El Paso County Sheriff's deputies begin wearing body cameras
We've seen time and time again, body cameras on police, telling a story only the video can.
Now, the El Paso County Sheriff's Office is rolling out cameras for their deputies. These cameras are about the size of a cell phone.
At first, 38 deputies will start using these cameras. One hundred and fifty deputies in total will be outfitted with the cameras by fall.
The voice of an officer could be heard from body camera footage during a deadly shooting. The footage absolved a Trinidad police officer in 2014.
Audio from a video recorded in a 2015 incident. The video helped clear several Pueblo officers from a deadly shooting involving burglary suspects.
In both videos, the suspects had guns pointed at the officers.
On Tuesday, deputies with the El Paso County Sheriff's Office finished their training and will join their regional partners wearing body cameras.
"We are laying it all out on the line," said Commander Clif Northam with the El Paso County Sheriff's Office. "Putting it all out there by wearing the cameras, we're telling the public that we have nothing to hide and we want you, the courts, whoever, to know we are out here to do our job and do it the best we can."
The El Paso County Sheriff's Office is one of the last in the Pikes Peak Region to implement the body-worn cameras. But because they are, they've watched and learned from the growing pains and mistakes of other agencies.

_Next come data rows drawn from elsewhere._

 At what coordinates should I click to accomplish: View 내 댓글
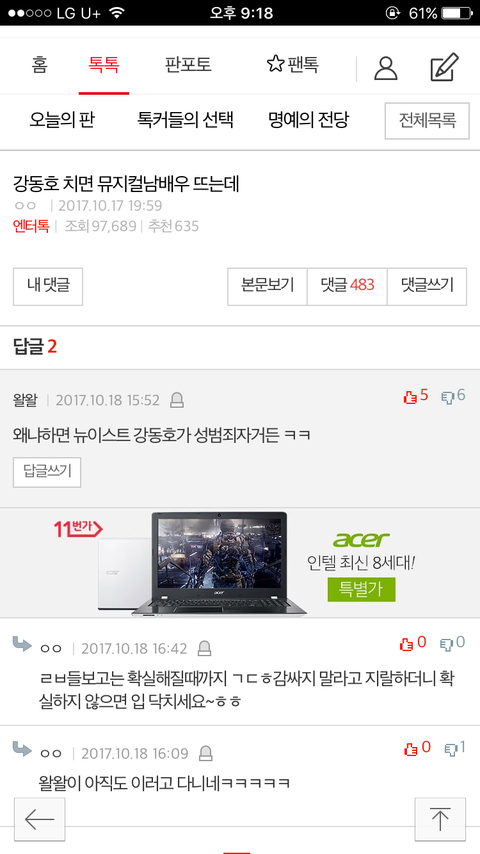[x=48, y=286]
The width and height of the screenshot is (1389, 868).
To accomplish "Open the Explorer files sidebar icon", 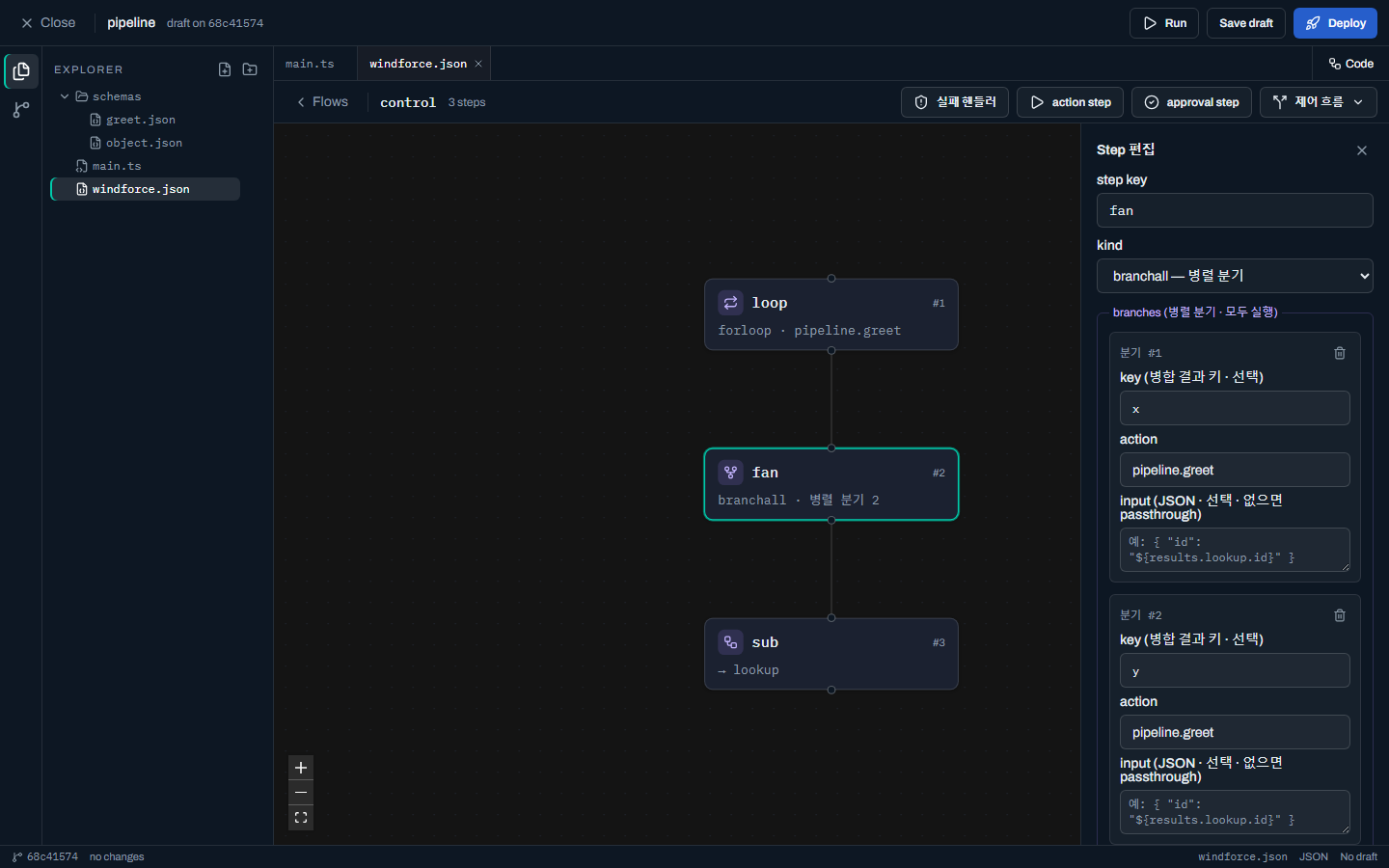I will pyautogui.click(x=21, y=71).
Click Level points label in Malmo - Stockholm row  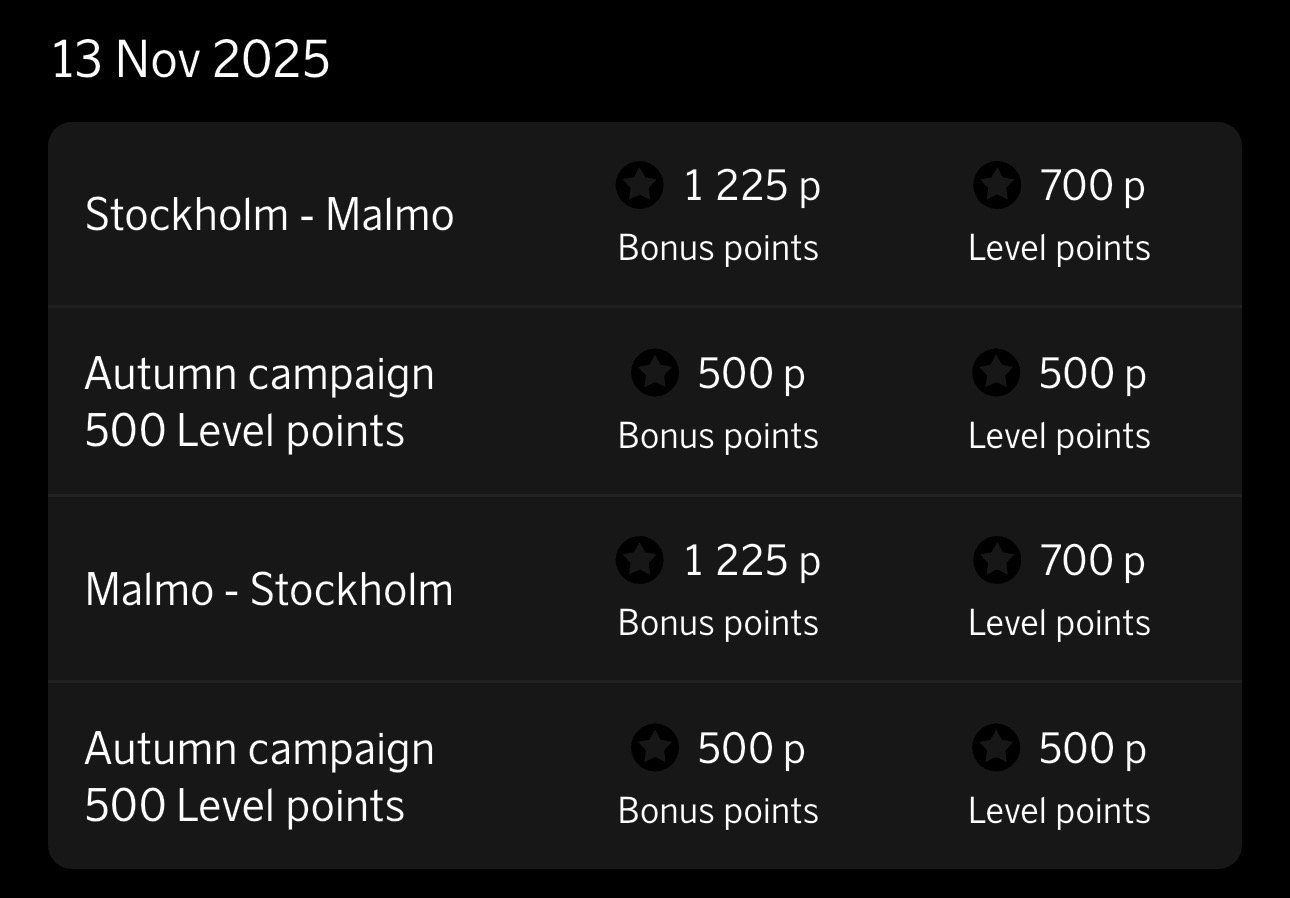click(x=1059, y=623)
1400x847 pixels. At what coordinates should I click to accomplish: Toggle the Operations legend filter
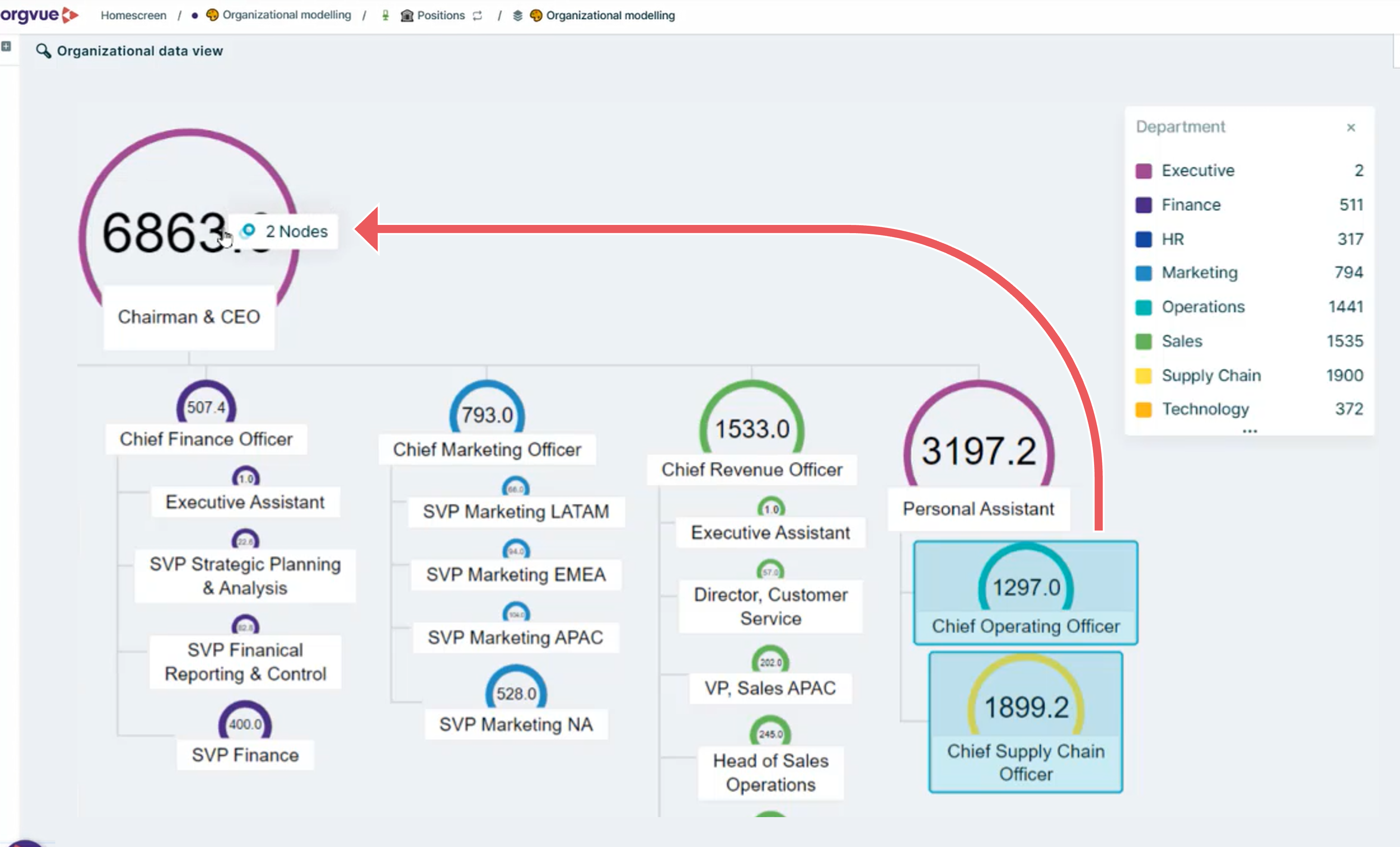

The cameras will snap into new vests and can be turned on manually or with a wristband. In some cases the cameras will turn on automatically.
"Once your emergency lights are activated and the door opens, it automatically records," said Deputy Iora Lowry.
"Anytime the officer is running, it's going to automatically record."
It will also start recording if the officer is down or in a prone position for a certain amount of time.
The sheriff's office says the cost ends up being roughly $84 per month, per deputy.